Given this situation, a classic collective action problem can arise. The cost and risk of getting vaccinated are mine alone, while much of the benefit is dispersed. So it is quite possible that it is better for each not to get vaccinated (regardless of what others do) even while it is also better for all that all get vaccinated than that none do. (In numbers: Suppose the cost and risk of getting vaccinated is 6 and the benefit to oneself is 3 and the benefit of another person getting vaccinated in a 101-person community is 0.05. Then, if all get vaccinated, everyone gains: 3 + 100*0.05 - 6 = +2. But each can reason this way: The first term is +3, the second is whatever it is independently of what I do, and the third term is -6. So I will lose 3 if I get vaccinated, whatever others do.) The sad outcome is that no one will choose to get the vaccination.

What can be done to overcome the problem? We can reciprocally agree to get the vaccination. But if this reciprocal agreement is voluntary (a "coalition of the willing"), then any individual has reason not to join for the reason canvassed above. So the only way to overcome the collective action problem is by agreeing, through a democratic decision, to enforce the vaccination on all . In that democratic vote, the two possible outcomes are yes (all are forced to get vaccinated and everyone is better off) or no (no one is forced and none or very few get vaccinated).

The best justification for allowing such votes with consequent coercion here is, in my view, that they offer the only way of overcoming the collective action problem. Letting people's individual rights be decisive here would frustrate the point of these rights: our protecting our interests. We fail to do this when we get stuck in a collective action problem.

About your second point. Yes, there are risks. Some may die as a consequence of getting vaccinated (albeit fewer than would have died without the vaccination program). How do we justify the program to them? We can say that the vacination was beneficial to them ex ante, that everyone's risk of premature death was diminished by the vaccination program (relative to its non-existence).

But there is a problem. Some may be known to be especially likely to die from being vaccinated. (For them the cost and risk may be 9 in the above numerical example, say, so they would be better off without the vaccination program.) I think these people should have the option to exempt themselves. Fortunately, they are generally only a few, and their non-vaccination therefore has little impact on the benefit the others achieve.

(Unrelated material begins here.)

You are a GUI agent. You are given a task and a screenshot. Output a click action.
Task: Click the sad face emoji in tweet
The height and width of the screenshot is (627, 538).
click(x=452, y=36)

Your third question poses no special difficulty. If it's OK democratically to overrule the expressed preference of an adult with regard to her own body in this case, then it should be alright to override her preference with regard to her child's body in the same case. We can say to her that it is better for all children, including hers, that they all are compelled to get vaccinated than that their parents have discretion (and thus predictably veto the vaccination of their children). It's in the best interest of the children that we do not allow any parent to do what's in the interest of her own child.